Doctor Who thing: would Neil Gaiman be a good showrunner?

Neil Gaiman Suranne Jones Matt Smith

Apparently there are fans who are calling for Neil Gaiman to take over running Doctor Who whenever Steven Moffat steps down, which I was unaware of until Jef With One F at the Houston Press blog Art Attack brought it to my attention. As he says:

No doubt, Gaiman has the right heart for the show, and he definitely has the writing chops. Anyone who has ever read his Sandman series also knows that if you want an overarching epic story that can survive over years, he can do that as well. The Hugo award for “The Doctor’s Wife” speaks for itself. When Gaiman pens an episode of Doctor Who nothing but magic comes out.

I’m not sure that I’d call “Nightmare in Silver” magic, but point taken. Gaiman is a fantastic writer and a lifelong lover of the show. That said…

With Gaiman in charge I simply couldn’t see the show progressing much. I can’t see him crafting something like The Silence or the Weeping Angels. Both “The Doctor’s Wife” and “Nightmare in Silver” were intense exercises in looking back. House was never supposed to be an original villain; he was supposed to be The Great Intelligence. We weren’t supposed to stumble into the Tardis control room of the Ninth and Tenth Doctors. We were going to get someone from the classic era. His decision to focus on the Mondasian Cybermen last week shores this up. Gaiman is interested in the past more than the future.

I’d add, too, that Gaiman’s experience as a teller of stories does not correspond in any way with the demands of producing a television show. So that would be a huge practical issue.

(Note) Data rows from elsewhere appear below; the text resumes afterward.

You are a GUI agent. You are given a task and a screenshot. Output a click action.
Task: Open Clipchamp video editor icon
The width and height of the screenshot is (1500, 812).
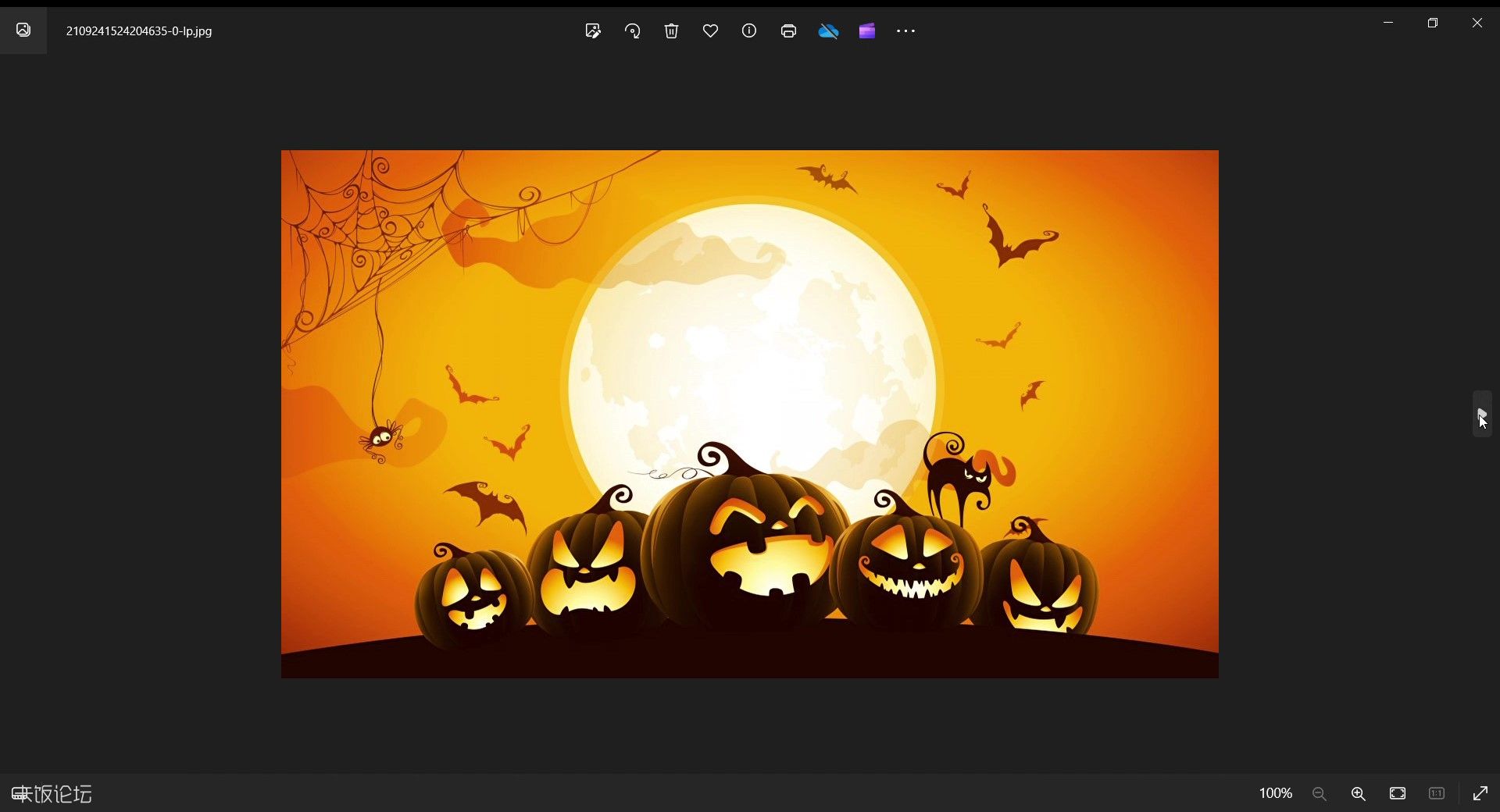866,31
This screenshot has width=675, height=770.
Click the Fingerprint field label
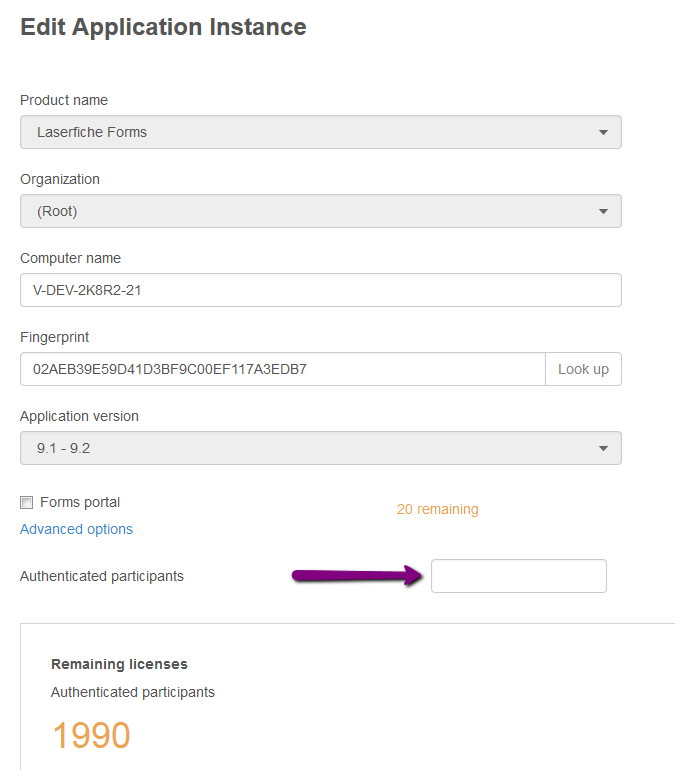(54, 337)
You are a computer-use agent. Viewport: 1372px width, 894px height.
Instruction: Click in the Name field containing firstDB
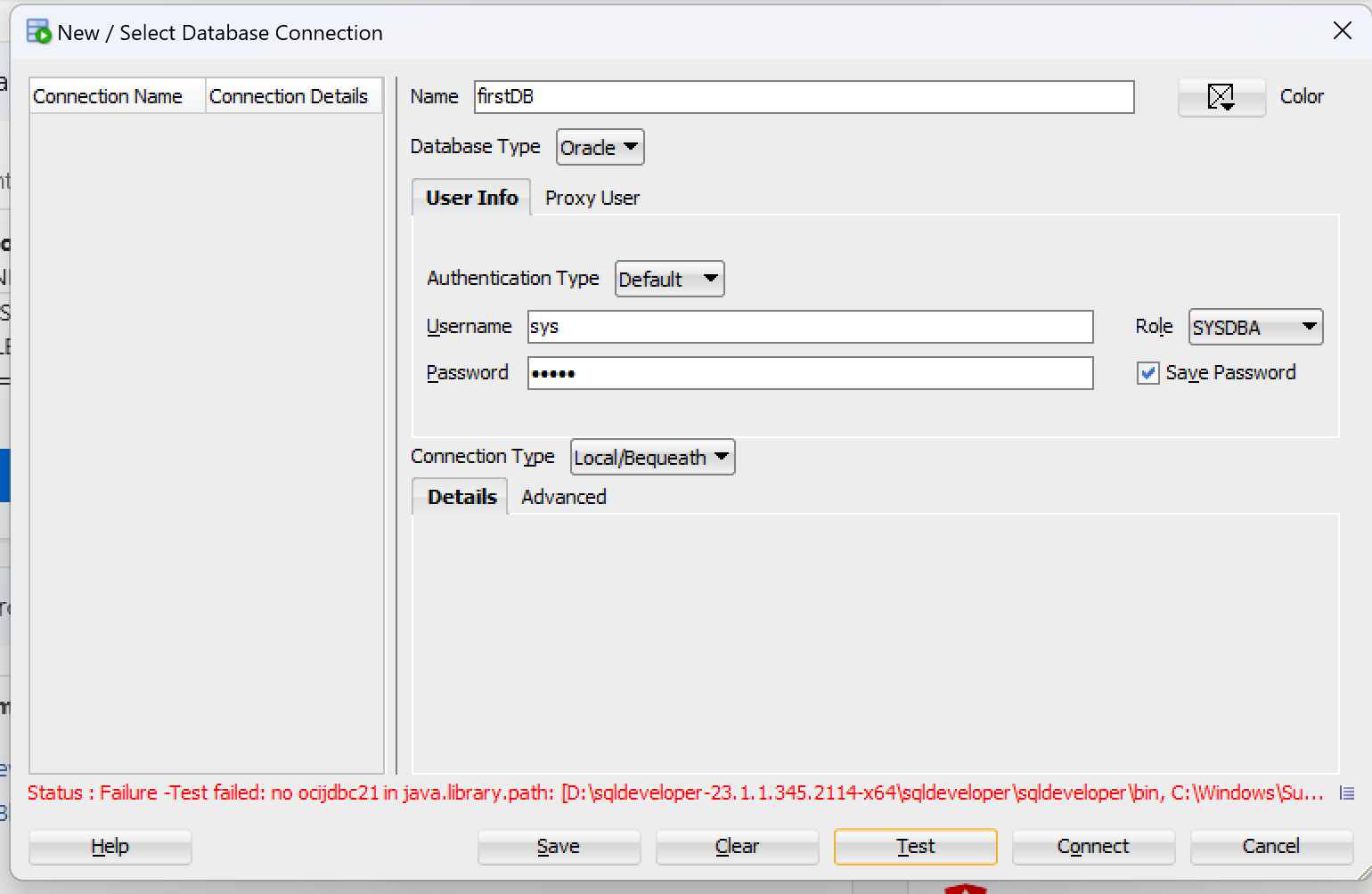click(x=803, y=97)
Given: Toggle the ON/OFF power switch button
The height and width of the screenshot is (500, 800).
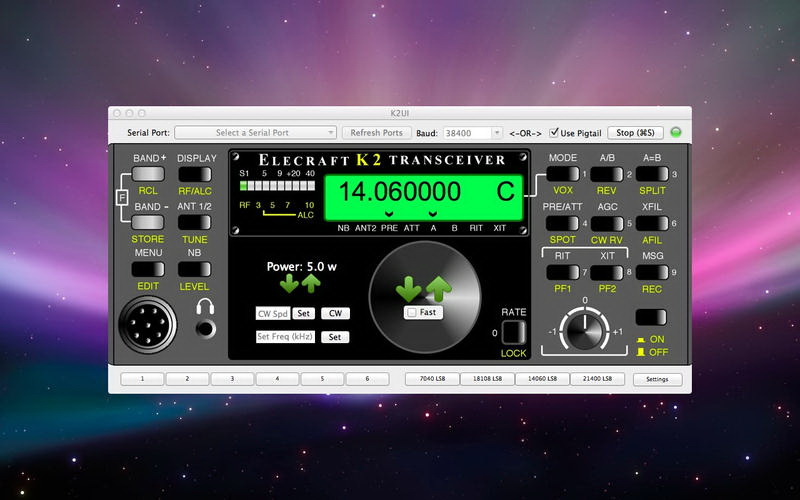Looking at the screenshot, I should pyautogui.click(x=651, y=317).
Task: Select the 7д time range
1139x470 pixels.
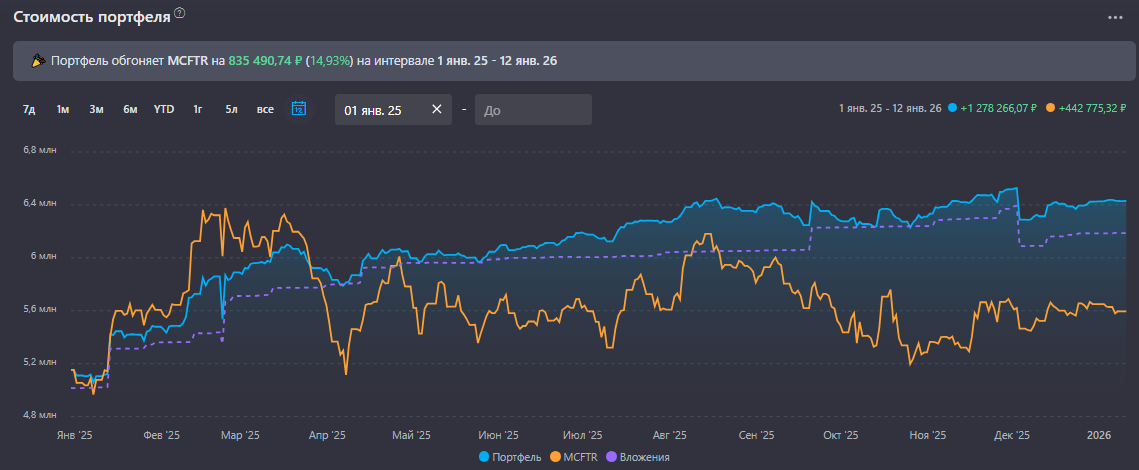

(Do go read all of Jef’s piece. He has an awesome idea about how Gaiman could make an incredible contribution to the Who canon apart from just writing more episodes for whoever is running the show.)

What do you think? Would Neil Gaiman be a good showrunner? Who would you like to see running the show? I’m thinking Toby Whithouse, whose Being Human was amazing and who wrote the heartbreaking “School Reunion.”

(If you stumble across a cool Doctor Who thing, feel free to email me with a link.)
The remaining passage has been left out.